REGISTROS MOSTRADOS:
::::

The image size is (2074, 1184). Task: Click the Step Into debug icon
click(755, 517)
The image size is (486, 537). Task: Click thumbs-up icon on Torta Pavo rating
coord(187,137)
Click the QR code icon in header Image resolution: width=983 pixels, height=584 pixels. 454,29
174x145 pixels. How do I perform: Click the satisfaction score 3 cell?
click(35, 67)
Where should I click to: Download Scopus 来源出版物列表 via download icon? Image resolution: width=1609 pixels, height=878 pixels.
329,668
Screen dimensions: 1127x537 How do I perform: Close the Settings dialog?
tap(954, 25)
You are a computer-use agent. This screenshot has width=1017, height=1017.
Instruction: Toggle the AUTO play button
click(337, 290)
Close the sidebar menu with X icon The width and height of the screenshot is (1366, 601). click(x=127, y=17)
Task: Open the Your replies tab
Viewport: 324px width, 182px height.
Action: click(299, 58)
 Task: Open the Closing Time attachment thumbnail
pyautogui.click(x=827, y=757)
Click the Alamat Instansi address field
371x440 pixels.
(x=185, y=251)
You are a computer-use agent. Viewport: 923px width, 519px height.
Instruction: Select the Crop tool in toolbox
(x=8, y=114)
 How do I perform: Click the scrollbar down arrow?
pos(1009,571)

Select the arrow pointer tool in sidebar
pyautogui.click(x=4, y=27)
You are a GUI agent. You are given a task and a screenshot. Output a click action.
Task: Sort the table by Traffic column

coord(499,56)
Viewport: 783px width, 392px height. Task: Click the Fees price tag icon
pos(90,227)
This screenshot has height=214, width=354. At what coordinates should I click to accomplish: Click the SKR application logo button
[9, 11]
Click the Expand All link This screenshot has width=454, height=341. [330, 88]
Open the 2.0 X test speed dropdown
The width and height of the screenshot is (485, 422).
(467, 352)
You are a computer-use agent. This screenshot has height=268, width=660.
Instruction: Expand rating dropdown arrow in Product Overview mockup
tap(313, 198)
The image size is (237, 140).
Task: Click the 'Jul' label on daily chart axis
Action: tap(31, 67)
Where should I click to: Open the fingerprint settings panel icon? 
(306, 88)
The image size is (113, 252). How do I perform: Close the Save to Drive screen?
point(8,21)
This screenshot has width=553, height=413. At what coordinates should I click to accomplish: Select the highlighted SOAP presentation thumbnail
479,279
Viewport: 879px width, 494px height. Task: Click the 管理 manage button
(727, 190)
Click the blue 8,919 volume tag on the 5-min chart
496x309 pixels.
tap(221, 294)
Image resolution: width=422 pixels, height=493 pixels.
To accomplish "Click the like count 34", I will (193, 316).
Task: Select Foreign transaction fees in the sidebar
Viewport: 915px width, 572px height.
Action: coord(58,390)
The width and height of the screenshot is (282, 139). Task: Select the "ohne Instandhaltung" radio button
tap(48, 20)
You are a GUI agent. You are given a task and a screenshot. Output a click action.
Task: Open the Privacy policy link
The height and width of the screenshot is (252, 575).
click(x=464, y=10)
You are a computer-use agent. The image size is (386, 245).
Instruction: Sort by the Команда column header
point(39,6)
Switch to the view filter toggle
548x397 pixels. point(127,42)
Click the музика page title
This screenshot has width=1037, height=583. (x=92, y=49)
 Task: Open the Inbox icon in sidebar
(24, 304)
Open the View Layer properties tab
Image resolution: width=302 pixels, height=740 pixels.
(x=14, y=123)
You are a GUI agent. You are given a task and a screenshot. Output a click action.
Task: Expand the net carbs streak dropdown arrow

::::

PROBLEMA A RESOLVER: Copia sin ningún cambio los registros que van desde la línea que contiene "Click the QR" hasta la línea que contiene "Action: tap(31, 67)", ambas incluidas.

RESPUESTA:
Click the QR code icon in header Image resolution: width=983 pixels, height=584 pixels. 454,29
174x145 pixels. How do I perform: Click the satisfaction score 3 cell?
click(35, 67)
Where should I click to: Download Scopus 来源出版物列表 via download icon? Image resolution: width=1609 pixels, height=878 pixels.
329,668
Screen dimensions: 1127x537 How do I perform: Close the Settings dialog?
tap(954, 25)
You are a computer-use agent. This screenshot has width=1017, height=1017.
Instruction: Toggle the AUTO play button
click(337, 290)
Close the sidebar menu with X icon The width and height of the screenshot is (1366, 601). click(x=127, y=17)
Task: Open the Your replies tab
Viewport: 324px width, 182px height.
Action: click(299, 58)
 Task: Open the Closing Time attachment thumbnail
pyautogui.click(x=827, y=757)
Click the Alamat Instansi address field
371x440 pixels.
(x=185, y=251)
You are a computer-use agent. Viewport: 923px width, 519px height.
Instruction: Select the Crop tool in toolbox
(x=8, y=114)
 How do I perform: Click the scrollbar down arrow?
pos(1009,571)

Select the arrow pointer tool in sidebar
pyautogui.click(x=4, y=27)
You are a GUI agent. You are given a task and a screenshot. Output a click action.
Task: Sort the table by Traffic column

coord(499,56)
Viewport: 783px width, 392px height. Task: Click the Fees price tag icon
pos(90,227)
This screenshot has height=214, width=354. At what coordinates should I click to accomplish: Click the SKR application logo button
[9, 11]
Click the Expand All link This screenshot has width=454, height=341. [330, 88]
Open the 2.0 X test speed dropdown
The width and height of the screenshot is (485, 422).
(467, 352)
You are a computer-use agent. This screenshot has height=268, width=660.
Instruction: Expand rating dropdown arrow in Product Overview mockup
tap(313, 198)
The image size is (237, 140).
Task: Click the 'Jul' label on daily chart axis
Action: tap(31, 67)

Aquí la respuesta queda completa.